Your assignment » The records below must be transcribed exactly. Do not include the pictures.

(Source records)
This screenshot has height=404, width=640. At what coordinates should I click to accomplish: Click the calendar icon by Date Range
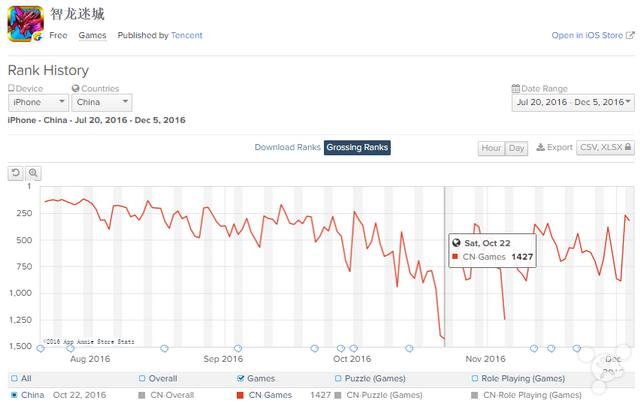coord(515,89)
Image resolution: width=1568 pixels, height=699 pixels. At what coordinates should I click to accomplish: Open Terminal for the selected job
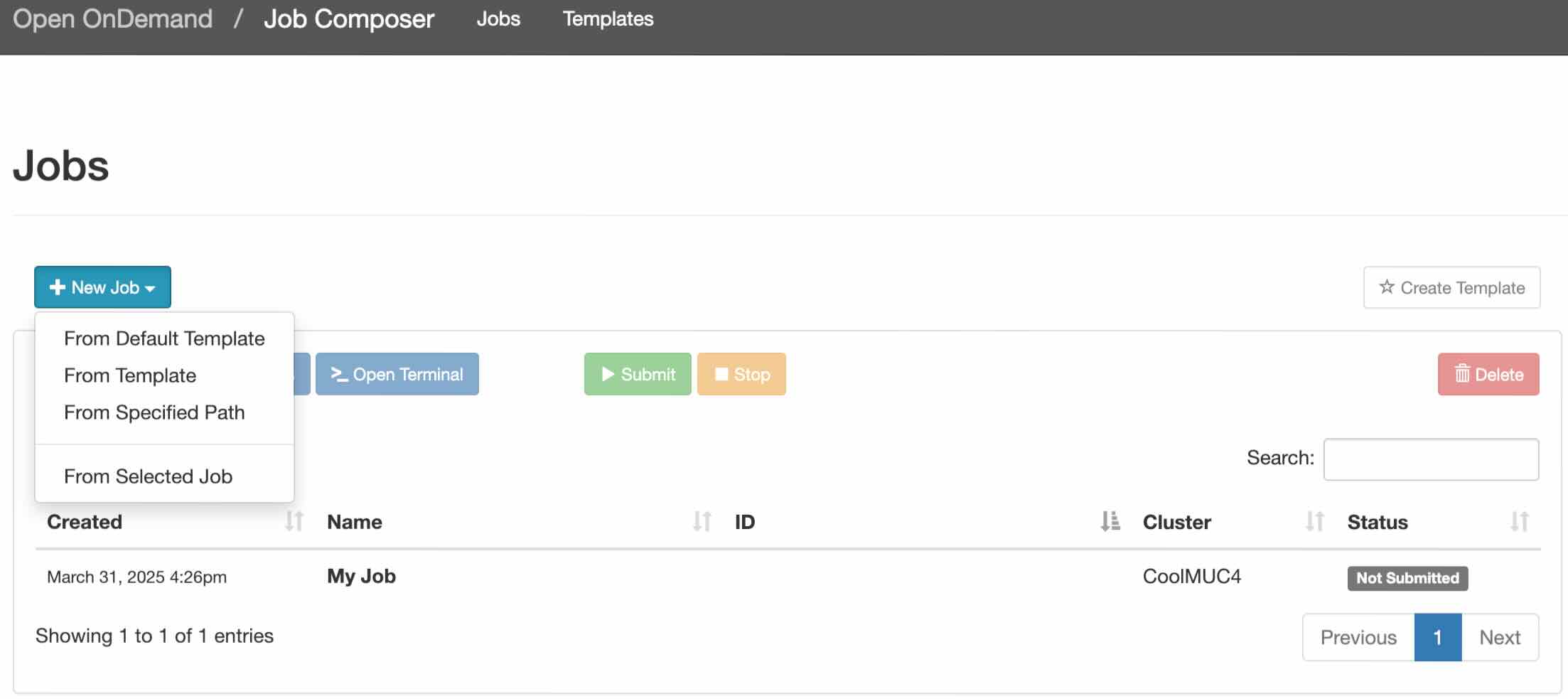[397, 374]
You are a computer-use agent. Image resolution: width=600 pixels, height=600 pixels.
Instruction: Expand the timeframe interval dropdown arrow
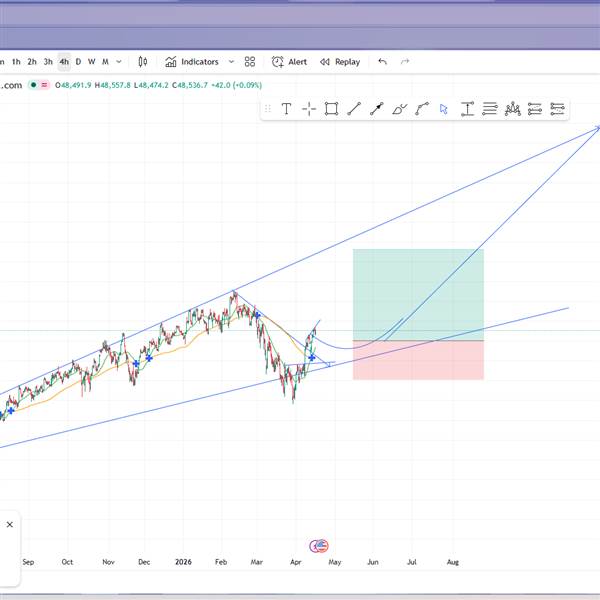click(x=119, y=62)
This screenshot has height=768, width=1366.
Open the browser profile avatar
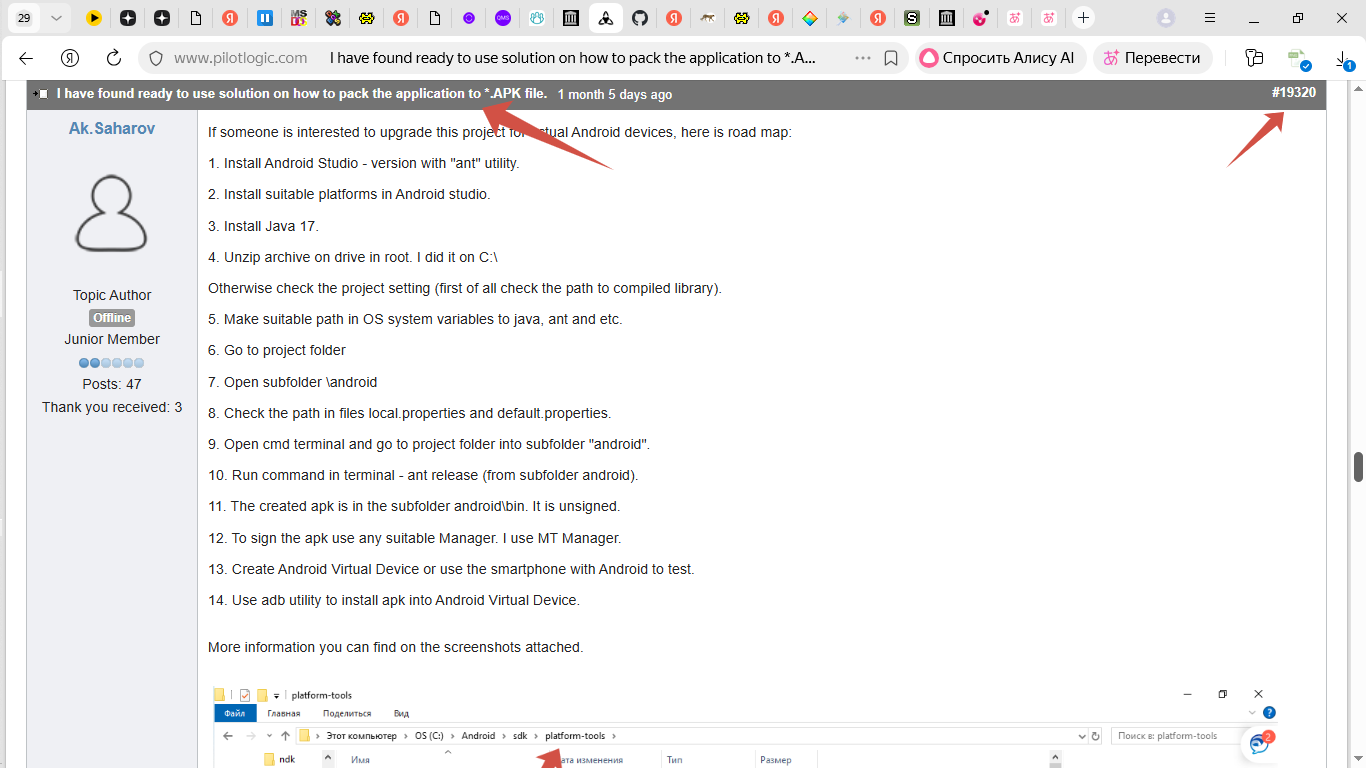pos(1166,18)
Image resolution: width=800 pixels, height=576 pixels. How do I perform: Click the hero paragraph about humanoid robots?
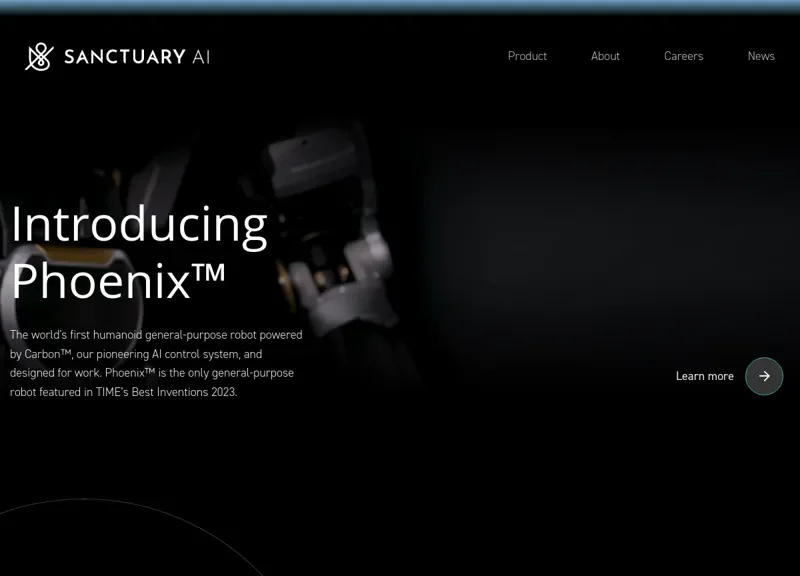point(155,365)
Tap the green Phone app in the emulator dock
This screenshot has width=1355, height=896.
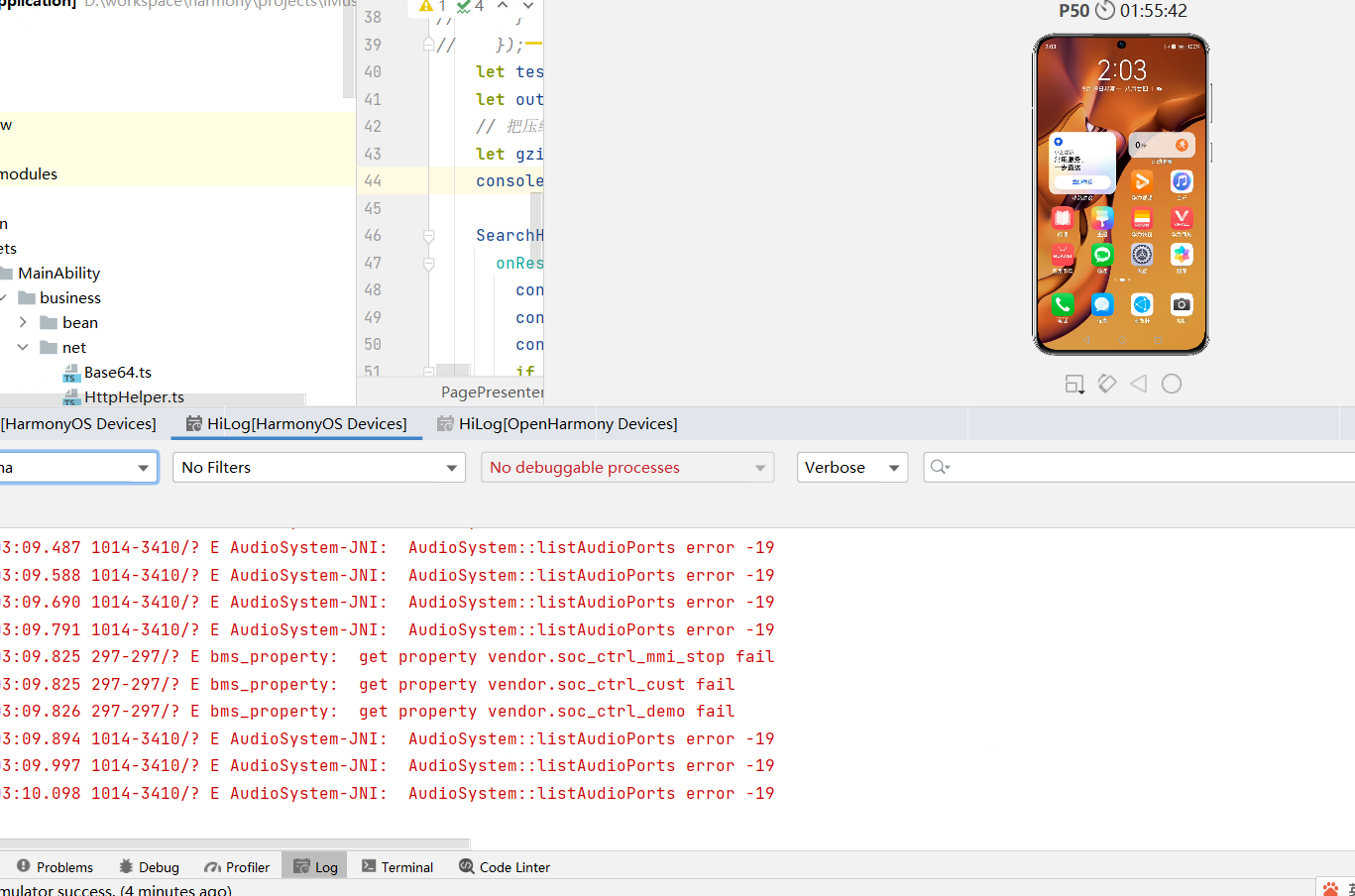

Answer to this problem »
This screenshot has height=404, width=640. At what coordinates should I click to accomplish: Click the calendar icon by Date Range
coord(515,89)
Image resolution: width=1568 pixels, height=699 pixels. At what coordinates should I click to accomplish: Open Terminal for the selected job
[397, 374]
You are a computer-use agent. Image resolution: width=600 pixels, height=600 pixels.
Instruction: Expand the timeframe interval dropdown arrow
click(x=119, y=62)
This screenshot has height=768, width=1366.
Open the browser profile avatar
pos(1166,18)
Image resolution: width=800 pixels, height=576 pixels. How do I perform: Click the hero paragraph about humanoid robots?
point(155,365)
Tap the green Phone app in the emulator dock
This screenshot has width=1355, height=896.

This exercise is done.